A edição deste ano contou com a participação de artistas, mestres ceramistas e pesquisadores do Brasil e do exterior, promovendo o intercâmbio de experiências e fortalecendo os laços entre tradição e inovação. Queimas tradicionais, apresentações de capoeira e atividades ligadas à economia criativa também integraram a programação.

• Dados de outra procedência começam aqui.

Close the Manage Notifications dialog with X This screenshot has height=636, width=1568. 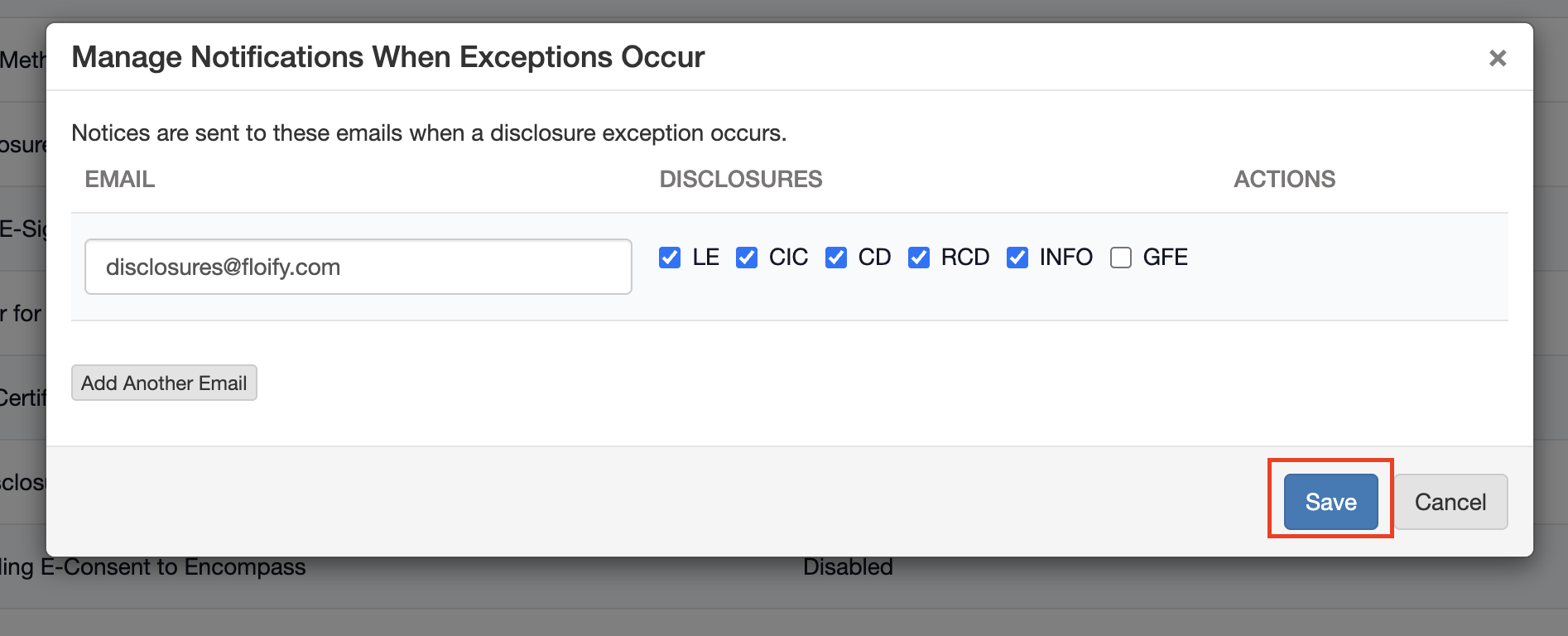pos(1497,58)
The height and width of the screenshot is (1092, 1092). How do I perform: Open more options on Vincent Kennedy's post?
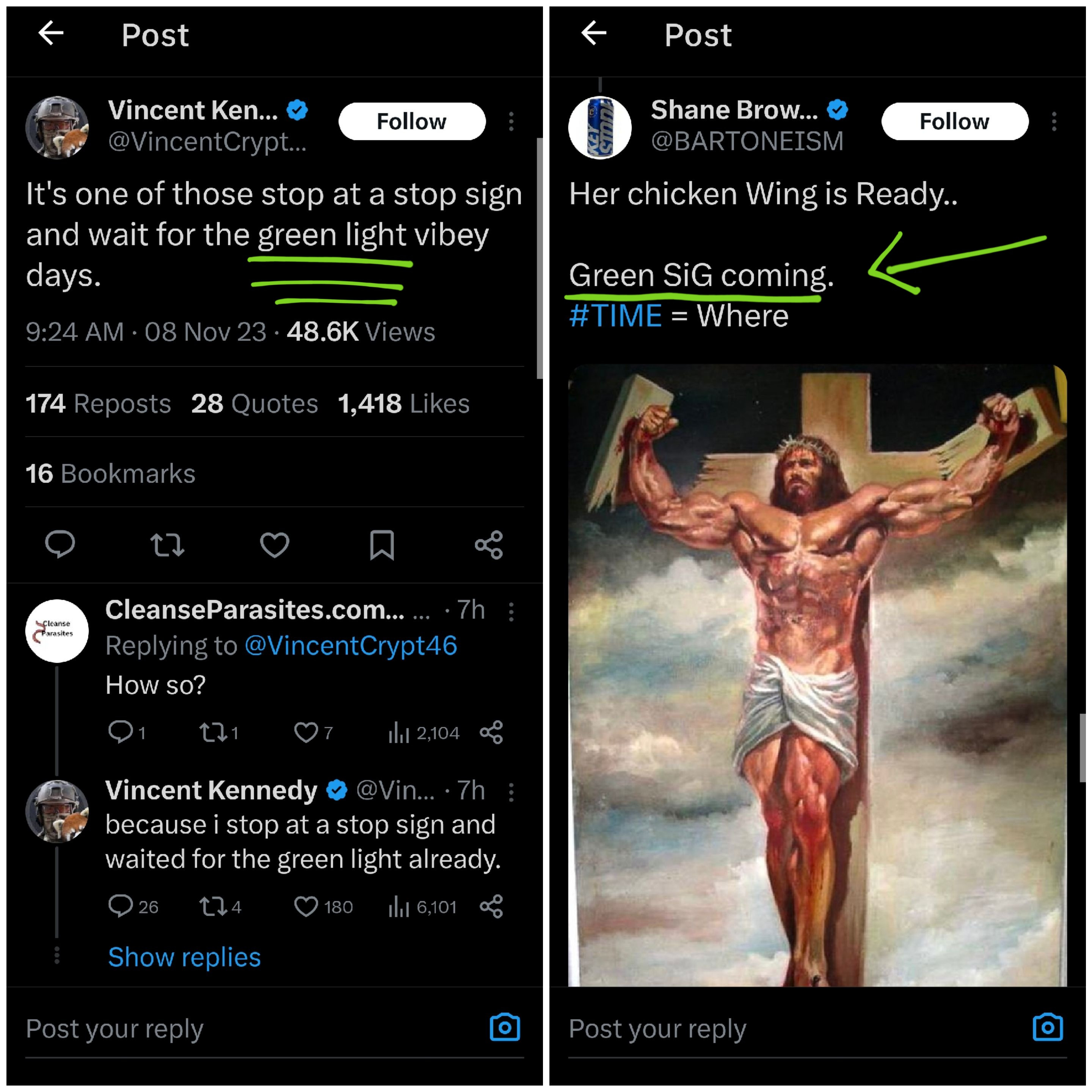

Fortalecimento da cadeia produtiva

Os resultados positivos também foram sentidos pelo setor cerâmico da região. Segundo o balanço apresentado pelos organizadores, cerca de uma tonelada de argila foi doada ao ICCC, enquanto fornecedores comercializaram aproximadamente 20 toneladas de materiais durante o evento. Os números evidenciam o crescimento contínuo da atividade ceramista e o fortalecimento da cadeia produtiva associada ao festival.
Ao reunir cerca de 100 expositores e milhares de visitantes, o Festival Internacional da Cerâmica reafirma a vocação de Cunha como um dos principais polos ceramistas do país, preservando saberes tradicionais e impulsionando novas possibilidades para a economia criativa.
Em um momento em que municípios turísticos buscam diversificar suas atrações e ampliar o tempo de permanência dos visitantes, o exemplo de Cunha demonstra como a cultura pode atuar como vetor de desenvolvimento sustentável, geração de renda e fortalecimento da identidade local.